### Work item
Your job with the data below: print everything from the line that holds "Where should I click to: Open the" down to the line that holds "Open the Recommended tab", ends included, exactly, and nothing else.

### Available data

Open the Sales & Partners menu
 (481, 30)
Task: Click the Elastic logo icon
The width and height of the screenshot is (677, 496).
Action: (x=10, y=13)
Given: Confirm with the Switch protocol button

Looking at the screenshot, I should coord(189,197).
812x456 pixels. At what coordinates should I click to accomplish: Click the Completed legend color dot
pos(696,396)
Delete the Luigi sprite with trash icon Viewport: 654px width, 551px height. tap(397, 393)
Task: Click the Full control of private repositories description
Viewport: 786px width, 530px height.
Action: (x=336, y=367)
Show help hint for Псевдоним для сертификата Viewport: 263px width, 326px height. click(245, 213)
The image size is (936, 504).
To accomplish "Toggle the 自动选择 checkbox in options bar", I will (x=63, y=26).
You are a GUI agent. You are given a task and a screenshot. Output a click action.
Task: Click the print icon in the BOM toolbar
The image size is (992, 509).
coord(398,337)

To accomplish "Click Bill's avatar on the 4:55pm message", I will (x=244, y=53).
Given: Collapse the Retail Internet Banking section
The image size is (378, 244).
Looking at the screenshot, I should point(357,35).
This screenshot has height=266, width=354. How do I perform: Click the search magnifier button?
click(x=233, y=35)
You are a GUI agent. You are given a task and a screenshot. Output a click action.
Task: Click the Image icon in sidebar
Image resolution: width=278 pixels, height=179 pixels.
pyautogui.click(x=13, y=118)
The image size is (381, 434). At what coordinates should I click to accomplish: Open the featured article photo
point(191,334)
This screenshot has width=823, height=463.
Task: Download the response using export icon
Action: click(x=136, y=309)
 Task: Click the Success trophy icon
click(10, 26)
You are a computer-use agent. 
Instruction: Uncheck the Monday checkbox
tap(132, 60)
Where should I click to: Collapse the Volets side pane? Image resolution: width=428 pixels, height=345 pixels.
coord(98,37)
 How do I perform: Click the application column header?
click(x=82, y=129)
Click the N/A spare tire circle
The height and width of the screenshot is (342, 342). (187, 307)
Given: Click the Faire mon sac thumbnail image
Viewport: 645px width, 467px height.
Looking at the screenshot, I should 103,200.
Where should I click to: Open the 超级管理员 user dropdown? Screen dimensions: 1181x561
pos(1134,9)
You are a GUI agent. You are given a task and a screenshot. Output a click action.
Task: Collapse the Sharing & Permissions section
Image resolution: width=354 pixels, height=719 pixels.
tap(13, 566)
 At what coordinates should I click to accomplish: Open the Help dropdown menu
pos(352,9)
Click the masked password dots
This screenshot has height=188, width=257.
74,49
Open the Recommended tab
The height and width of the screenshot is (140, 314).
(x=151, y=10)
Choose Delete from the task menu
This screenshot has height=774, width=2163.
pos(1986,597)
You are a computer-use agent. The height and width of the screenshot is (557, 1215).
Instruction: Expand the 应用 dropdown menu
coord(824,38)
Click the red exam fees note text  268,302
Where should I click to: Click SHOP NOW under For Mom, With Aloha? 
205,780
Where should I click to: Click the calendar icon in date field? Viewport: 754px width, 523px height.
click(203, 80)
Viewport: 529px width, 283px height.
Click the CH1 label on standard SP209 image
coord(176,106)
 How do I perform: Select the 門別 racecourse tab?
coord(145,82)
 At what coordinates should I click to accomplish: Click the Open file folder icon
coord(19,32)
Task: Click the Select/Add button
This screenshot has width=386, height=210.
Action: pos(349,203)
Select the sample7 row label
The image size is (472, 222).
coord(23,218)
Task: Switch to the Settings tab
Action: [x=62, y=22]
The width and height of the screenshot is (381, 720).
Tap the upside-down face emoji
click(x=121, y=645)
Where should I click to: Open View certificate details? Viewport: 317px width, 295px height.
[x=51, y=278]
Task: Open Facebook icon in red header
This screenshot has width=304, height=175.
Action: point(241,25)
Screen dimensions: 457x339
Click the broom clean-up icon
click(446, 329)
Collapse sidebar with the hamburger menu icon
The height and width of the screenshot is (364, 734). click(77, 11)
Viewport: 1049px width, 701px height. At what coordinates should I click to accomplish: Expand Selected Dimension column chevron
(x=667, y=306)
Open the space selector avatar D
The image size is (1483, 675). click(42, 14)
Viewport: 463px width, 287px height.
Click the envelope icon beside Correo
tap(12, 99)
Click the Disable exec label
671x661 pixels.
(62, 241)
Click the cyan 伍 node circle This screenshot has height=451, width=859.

### Answer space
Where should I click to: Open the 超级管理员 user dropdown? Screen dimensions: 1181x561
pos(1134,9)
You are a GUI agent. You are given a task and a screenshot. Output a click action.
Task: Collapse the Sharing & Permissions section
Image resolution: width=354 pixels, height=719 pixels.
tap(13, 566)
 At what coordinates should I click to accomplish: Open the Help dropdown menu
pos(352,9)
Click the masked password dots
This screenshot has height=188, width=257.
74,49
Open the Recommended tab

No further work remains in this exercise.